I want to start with a short reminder of what we actually learned at the end of last lecture.

We were looking into image recognition and the particular test case is a very famous

and important one to recognize digits, handwritten digits.

And so we said how this is done in principle that you would construct a neural network

that takes as input an image and it outputs several different neurons each of which corresponds

to one particular digit.

So if it recognizes the digit number three then the neuron that belongs to digit number

three will fire.

And so we learned several different things like one-hot encoding and categorical cross-entropy

as a cost function.

But in the end when we implemented it we stumbled upon some interesting behavior.

So these are some images of digits where the network actually misclassifies them.

And if we count for the experiment, the numerical experiment that we have been doing here, how

many are misclassified then was about 77 percent.

And that was in spite of the fact that it seemed like the accuracy during training is

very very good and you seem to have only three percent error on the training samples.

And so that was a little bit of a mystery which is resolved by recognizing that you

have to be very honest in assessing how good you are doing.

And if you only assess the quality on the training examples where you already trained

the network on then this is not giving you a fair assessment of the quality of the network.

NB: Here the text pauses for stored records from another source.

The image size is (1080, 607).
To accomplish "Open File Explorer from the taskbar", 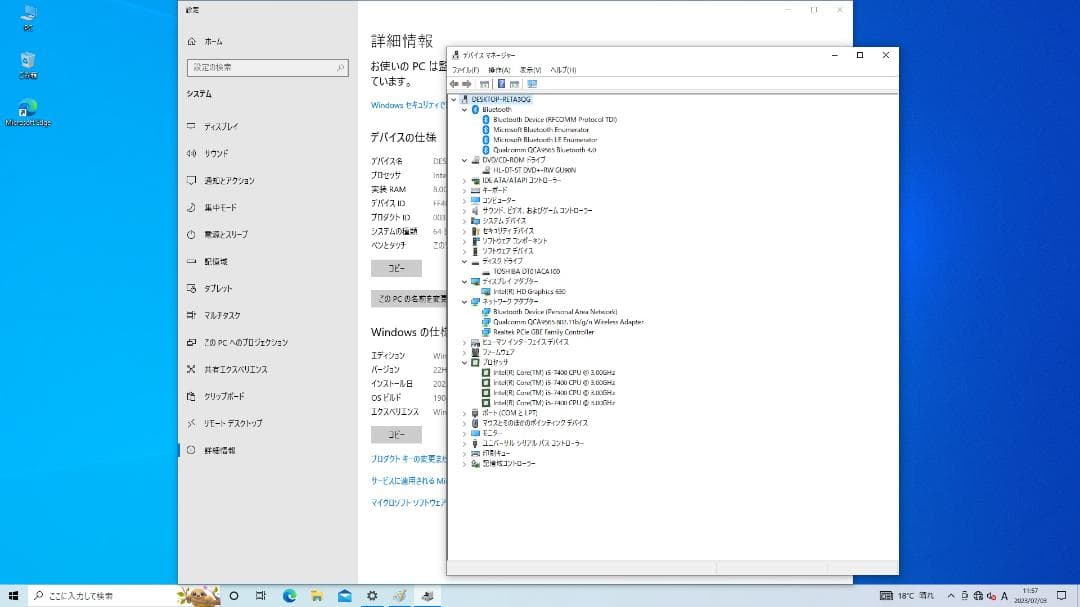I will tap(317, 598).
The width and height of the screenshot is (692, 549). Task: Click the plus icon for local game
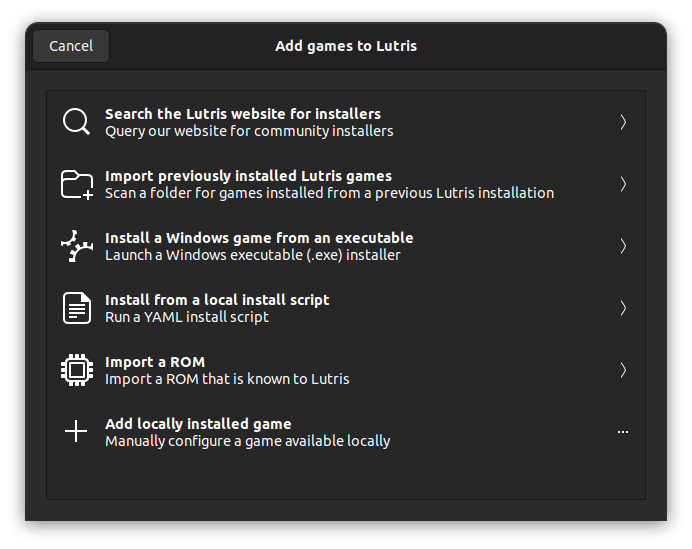[x=76, y=431]
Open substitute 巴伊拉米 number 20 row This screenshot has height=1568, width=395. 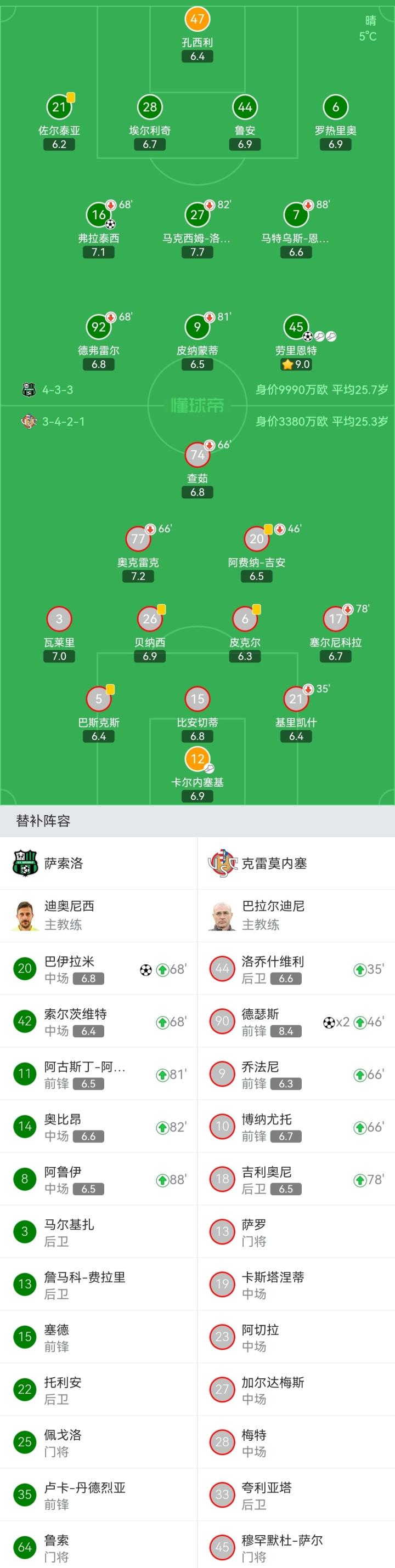click(x=99, y=969)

So what people do, again we discussed this last time and it's summarized again here,

is they have a training set on which they train the network and then they have a validation

set which the network never sees for the training it's never trained on but you can always use

this to assess the accuracy of the network during training and then you can see how it's

getting better and better.

And then independent of that there are the images to which it will be applied finally

or which form the test set so that's completely independent of everything.

Okay, and so if you adopt this if you have a validation set on which you do not train

then you see this interesting behavior that is shown here.

The accuracy on the training data may increase increase increase over time as you train more

and more on these training samples but the accuracy on the validation data may actually

level off at a much lower value and it might even decrease again it's not so easily visible

here but indicated it by the arrow and that's of course bad so you are training more and

more but the accuracy on the validation data even decreases.

So what's going on is the question.

And so what's going on is known as the phenomenon of overfitting.

So what really happens is basically the network memorizes these training examples.

You've shown these training examples again and again and again to the network and so

at some point it really knows oh this picture where the pixels are arranged in exactly precisely

this order that's the three because I learned it because someone told me many many times

that this picture must be labeled three.

But that doesn't mean that it can generalize to other pictures of three that look a little

bit different because the pixels are in a slightly different shape.

So that's really bad it's like a student who doesn't know what they are doing and just

memorizes something and then if you ask a new question they cannot answer.

So well the solution is first of all to always have this honest assessment of the accuracy

by measuring it against the validation data which the network is not being trained on.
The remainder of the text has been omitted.